Reproduce verbatim the lines of the material below, starting at the line with "For every named" and ending at the line with "[Toggle navigation] (378, 64)", both inclusive; skip the rest.

• _INFORMATION GIVEN_
________

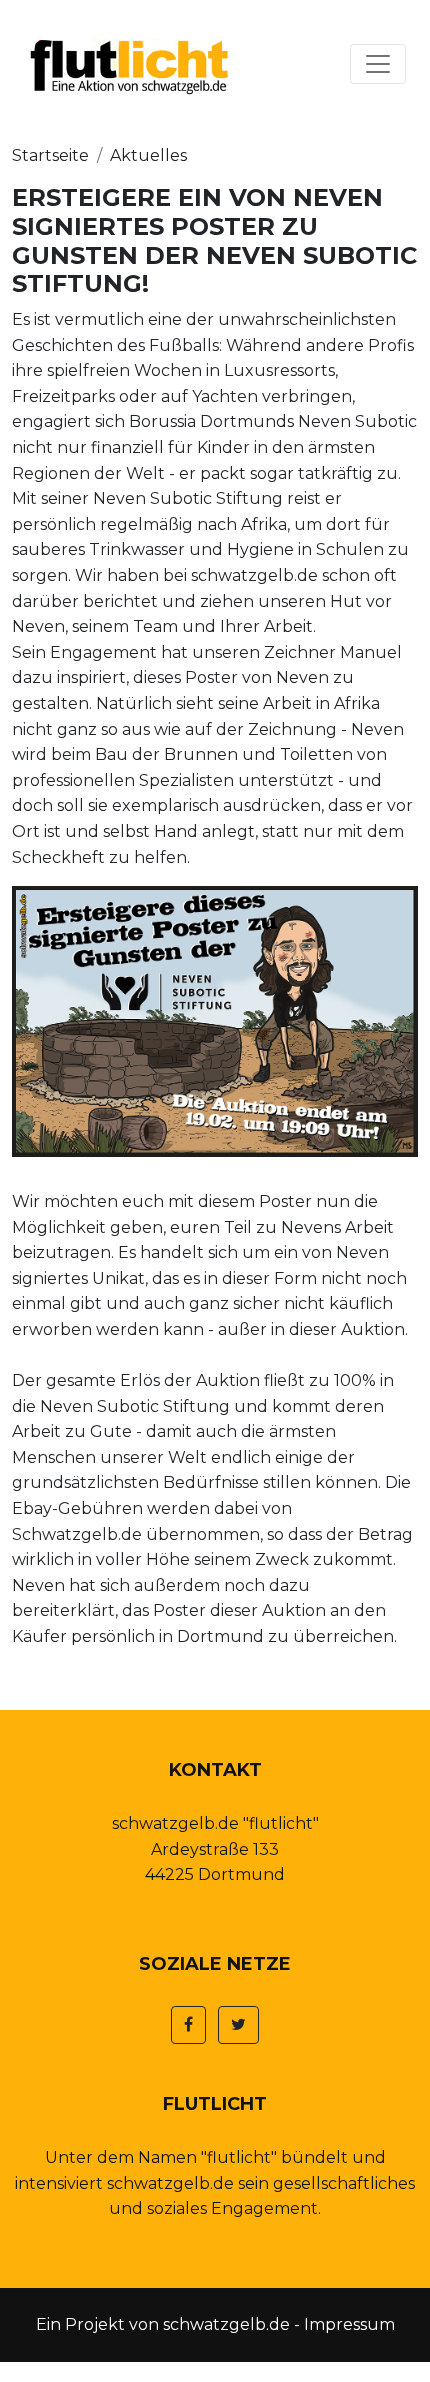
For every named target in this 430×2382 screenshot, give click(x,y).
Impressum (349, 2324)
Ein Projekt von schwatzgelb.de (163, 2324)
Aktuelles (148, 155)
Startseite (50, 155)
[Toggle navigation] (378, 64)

________

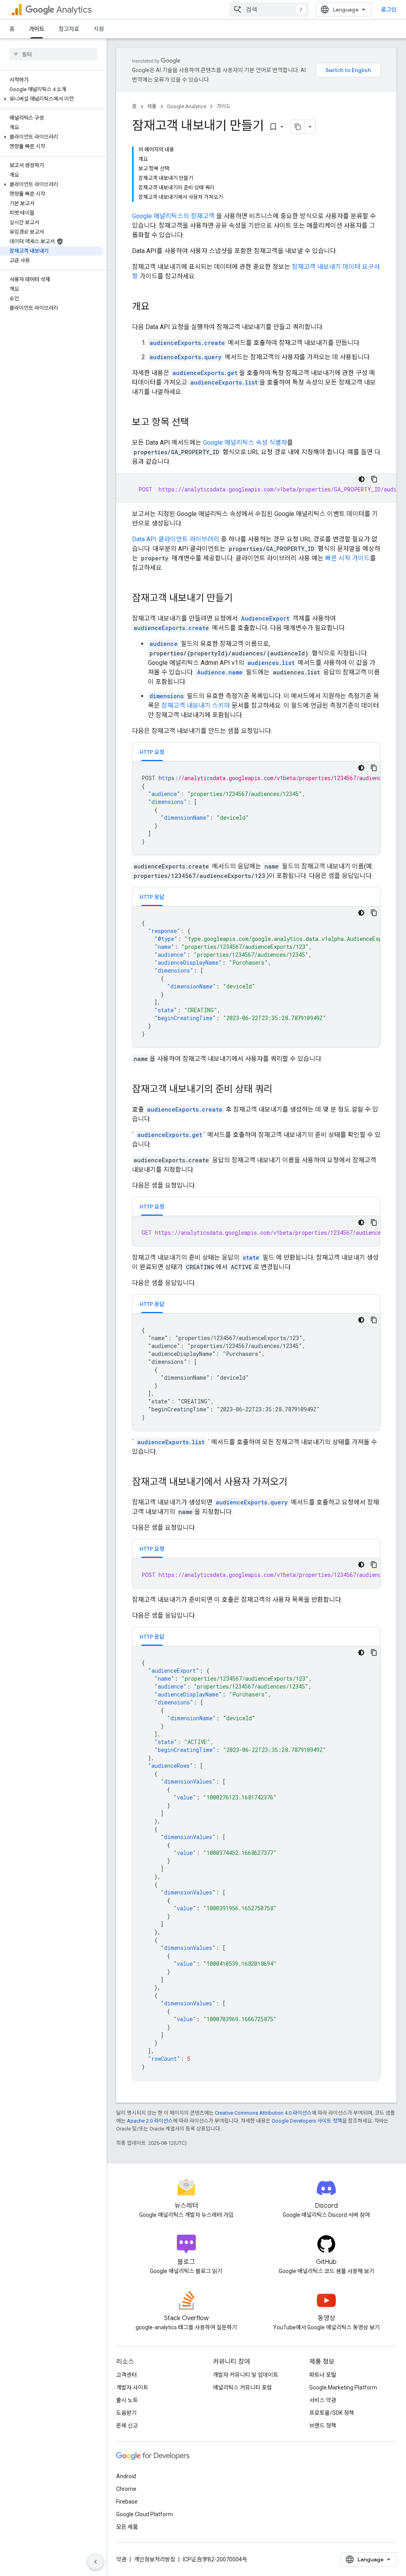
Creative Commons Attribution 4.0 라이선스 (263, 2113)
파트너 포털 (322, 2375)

________

• _EXERCISE OUTPUT_
For every named target in this 430×2382 screenshot, give click(x,y).
Impressum (349, 2324)
Ein Projekt von schwatzgelb.de (163, 2324)
Aktuelles (148, 155)
Startseite (50, 155)
[Toggle navigation] (378, 64)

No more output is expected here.